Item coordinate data
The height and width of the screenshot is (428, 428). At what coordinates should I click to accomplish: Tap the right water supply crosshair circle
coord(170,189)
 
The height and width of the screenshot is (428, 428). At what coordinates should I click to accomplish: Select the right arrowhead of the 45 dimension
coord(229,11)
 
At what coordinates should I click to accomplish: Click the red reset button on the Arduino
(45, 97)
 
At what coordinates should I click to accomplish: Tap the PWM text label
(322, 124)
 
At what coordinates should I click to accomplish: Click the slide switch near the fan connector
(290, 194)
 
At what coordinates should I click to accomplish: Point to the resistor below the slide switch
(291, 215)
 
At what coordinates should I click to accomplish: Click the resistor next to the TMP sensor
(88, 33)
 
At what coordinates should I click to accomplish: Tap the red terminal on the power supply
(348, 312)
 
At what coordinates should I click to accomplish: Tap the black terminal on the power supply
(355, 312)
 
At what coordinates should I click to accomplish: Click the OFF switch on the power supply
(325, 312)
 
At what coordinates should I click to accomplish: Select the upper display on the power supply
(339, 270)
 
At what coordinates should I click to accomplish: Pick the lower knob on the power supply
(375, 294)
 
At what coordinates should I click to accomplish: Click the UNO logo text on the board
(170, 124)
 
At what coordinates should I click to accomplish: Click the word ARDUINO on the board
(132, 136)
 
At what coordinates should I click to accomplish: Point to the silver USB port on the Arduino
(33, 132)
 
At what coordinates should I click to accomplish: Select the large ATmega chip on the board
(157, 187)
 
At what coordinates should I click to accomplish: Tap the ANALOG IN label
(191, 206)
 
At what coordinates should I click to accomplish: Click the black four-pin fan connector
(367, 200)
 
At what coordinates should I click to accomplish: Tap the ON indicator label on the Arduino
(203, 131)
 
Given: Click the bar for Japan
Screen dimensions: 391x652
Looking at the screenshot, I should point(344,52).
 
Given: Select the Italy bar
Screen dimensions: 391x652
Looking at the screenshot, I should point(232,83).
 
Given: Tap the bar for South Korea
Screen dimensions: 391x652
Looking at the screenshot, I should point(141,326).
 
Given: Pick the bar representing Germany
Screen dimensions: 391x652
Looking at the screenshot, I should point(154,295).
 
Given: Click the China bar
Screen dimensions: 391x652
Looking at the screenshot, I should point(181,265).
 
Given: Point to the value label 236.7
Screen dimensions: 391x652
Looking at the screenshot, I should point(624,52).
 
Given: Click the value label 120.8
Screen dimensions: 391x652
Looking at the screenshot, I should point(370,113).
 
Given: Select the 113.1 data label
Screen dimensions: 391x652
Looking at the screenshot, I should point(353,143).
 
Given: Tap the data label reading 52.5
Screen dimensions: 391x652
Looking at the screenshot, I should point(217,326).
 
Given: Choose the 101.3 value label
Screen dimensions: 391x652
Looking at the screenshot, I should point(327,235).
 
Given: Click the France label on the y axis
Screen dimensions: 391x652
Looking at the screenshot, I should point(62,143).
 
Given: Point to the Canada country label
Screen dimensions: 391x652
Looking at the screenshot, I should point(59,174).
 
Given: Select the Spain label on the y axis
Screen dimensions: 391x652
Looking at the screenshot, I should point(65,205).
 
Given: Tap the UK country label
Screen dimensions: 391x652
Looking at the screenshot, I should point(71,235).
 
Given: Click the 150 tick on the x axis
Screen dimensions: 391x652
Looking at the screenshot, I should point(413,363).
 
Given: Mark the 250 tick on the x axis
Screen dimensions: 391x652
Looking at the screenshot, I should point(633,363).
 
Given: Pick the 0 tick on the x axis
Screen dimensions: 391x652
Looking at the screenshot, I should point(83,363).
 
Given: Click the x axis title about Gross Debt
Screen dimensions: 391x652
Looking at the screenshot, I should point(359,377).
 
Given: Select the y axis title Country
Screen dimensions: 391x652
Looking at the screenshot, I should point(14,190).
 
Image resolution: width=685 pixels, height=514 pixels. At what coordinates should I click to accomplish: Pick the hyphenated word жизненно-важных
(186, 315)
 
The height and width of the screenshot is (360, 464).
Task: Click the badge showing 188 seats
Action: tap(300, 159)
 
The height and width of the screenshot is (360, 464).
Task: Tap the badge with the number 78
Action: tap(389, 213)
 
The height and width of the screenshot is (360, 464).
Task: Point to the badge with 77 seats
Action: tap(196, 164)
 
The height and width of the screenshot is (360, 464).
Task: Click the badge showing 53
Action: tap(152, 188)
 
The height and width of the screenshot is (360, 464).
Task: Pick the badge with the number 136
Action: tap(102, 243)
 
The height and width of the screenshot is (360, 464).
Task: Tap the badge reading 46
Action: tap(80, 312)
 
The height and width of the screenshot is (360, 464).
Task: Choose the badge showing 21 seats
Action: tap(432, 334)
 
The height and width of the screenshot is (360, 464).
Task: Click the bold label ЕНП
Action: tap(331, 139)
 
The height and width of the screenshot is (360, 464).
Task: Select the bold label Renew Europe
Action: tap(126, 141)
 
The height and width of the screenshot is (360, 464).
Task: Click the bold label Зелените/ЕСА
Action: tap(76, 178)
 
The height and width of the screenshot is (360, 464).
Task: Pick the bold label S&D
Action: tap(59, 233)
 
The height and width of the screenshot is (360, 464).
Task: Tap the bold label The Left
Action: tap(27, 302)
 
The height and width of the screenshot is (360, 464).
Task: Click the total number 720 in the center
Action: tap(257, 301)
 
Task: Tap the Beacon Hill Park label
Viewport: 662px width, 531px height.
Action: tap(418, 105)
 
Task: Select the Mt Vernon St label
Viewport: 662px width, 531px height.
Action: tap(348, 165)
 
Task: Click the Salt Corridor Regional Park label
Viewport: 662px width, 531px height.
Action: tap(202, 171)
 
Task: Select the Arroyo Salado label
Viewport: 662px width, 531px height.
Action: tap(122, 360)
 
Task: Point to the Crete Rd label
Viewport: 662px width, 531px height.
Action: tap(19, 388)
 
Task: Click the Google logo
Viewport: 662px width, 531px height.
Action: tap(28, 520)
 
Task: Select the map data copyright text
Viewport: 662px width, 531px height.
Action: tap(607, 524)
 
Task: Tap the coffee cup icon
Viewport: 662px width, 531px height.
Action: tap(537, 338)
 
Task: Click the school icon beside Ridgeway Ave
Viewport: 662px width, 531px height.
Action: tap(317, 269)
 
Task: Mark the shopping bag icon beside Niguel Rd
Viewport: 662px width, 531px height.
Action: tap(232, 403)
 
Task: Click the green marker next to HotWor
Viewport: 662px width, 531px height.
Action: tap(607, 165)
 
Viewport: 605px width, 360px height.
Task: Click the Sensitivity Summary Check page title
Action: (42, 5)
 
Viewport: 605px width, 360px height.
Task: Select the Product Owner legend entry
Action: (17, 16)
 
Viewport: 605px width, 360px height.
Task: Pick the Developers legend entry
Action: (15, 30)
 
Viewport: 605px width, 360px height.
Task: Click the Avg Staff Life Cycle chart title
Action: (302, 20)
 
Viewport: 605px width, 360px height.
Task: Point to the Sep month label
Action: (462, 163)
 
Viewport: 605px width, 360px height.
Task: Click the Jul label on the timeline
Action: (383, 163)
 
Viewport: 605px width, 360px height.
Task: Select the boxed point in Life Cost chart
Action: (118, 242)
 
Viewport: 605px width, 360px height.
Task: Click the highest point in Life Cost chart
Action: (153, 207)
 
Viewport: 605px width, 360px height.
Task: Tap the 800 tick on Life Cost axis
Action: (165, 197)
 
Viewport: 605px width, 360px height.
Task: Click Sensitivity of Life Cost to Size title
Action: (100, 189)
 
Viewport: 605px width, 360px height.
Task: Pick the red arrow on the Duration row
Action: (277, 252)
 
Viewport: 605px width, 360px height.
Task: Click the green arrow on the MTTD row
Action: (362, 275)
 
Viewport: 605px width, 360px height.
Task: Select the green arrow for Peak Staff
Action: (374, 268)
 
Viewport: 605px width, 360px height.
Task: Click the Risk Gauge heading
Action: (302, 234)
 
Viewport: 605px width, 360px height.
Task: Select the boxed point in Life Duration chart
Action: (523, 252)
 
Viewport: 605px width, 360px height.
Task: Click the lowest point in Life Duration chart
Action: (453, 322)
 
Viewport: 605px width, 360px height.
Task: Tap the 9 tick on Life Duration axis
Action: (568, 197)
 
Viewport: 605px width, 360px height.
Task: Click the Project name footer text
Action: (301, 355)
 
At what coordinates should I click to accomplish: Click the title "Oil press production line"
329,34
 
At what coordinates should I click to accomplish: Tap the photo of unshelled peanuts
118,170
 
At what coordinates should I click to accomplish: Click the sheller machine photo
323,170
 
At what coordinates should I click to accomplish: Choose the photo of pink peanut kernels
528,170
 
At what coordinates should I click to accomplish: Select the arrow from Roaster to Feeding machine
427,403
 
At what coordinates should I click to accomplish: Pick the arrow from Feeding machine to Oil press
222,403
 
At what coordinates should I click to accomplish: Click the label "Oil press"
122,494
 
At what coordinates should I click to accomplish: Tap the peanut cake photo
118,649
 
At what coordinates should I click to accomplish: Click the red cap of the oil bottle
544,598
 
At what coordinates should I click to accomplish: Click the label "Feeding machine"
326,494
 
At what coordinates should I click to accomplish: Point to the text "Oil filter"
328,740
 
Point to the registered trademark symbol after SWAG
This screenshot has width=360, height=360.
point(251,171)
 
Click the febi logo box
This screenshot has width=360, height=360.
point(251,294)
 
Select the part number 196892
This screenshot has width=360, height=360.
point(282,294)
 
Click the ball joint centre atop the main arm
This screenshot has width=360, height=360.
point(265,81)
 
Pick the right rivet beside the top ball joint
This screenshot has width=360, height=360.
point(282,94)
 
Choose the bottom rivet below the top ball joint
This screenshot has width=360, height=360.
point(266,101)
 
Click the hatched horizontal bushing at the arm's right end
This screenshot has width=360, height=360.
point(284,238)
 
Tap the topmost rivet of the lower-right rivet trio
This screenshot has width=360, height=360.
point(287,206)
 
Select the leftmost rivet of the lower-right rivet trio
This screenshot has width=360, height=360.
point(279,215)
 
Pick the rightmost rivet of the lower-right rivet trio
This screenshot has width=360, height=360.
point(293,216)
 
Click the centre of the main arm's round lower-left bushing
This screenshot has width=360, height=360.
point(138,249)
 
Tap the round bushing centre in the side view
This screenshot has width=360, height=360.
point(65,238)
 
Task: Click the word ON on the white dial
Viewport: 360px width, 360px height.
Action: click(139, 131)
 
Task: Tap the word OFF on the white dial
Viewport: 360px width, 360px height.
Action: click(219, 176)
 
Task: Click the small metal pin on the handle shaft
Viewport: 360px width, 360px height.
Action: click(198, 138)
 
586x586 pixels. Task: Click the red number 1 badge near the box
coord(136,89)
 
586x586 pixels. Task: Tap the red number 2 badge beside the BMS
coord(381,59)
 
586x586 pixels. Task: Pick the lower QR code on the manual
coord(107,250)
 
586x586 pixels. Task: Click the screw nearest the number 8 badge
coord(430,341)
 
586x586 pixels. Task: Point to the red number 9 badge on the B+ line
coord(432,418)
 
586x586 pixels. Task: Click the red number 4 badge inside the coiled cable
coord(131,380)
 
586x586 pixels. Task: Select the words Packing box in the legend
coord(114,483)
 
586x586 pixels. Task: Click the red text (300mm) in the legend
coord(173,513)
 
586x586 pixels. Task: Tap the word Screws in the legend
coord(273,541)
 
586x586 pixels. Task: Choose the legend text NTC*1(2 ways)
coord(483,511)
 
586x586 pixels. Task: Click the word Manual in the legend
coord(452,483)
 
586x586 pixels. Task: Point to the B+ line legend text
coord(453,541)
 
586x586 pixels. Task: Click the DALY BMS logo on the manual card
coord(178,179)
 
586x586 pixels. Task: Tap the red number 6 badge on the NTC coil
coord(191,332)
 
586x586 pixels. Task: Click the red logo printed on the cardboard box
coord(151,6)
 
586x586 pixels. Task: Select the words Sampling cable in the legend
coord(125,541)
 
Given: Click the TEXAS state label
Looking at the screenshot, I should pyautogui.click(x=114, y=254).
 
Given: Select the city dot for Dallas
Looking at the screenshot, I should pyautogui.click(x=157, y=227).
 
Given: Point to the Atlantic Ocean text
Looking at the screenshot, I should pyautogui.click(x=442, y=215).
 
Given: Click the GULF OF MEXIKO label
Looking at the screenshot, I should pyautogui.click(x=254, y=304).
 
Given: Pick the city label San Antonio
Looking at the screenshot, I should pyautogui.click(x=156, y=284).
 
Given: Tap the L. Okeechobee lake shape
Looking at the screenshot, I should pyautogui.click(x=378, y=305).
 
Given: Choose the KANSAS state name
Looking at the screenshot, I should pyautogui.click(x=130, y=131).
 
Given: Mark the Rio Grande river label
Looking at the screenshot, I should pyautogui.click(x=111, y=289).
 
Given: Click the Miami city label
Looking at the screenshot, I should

What you have to do
Show every line of the records above that contains the string "next", copying each such line in full.

Written reply
At what coordinates should I click to accomplish: Click the resistor next to the TMP sensor
Task: Click the green marker next to HotWor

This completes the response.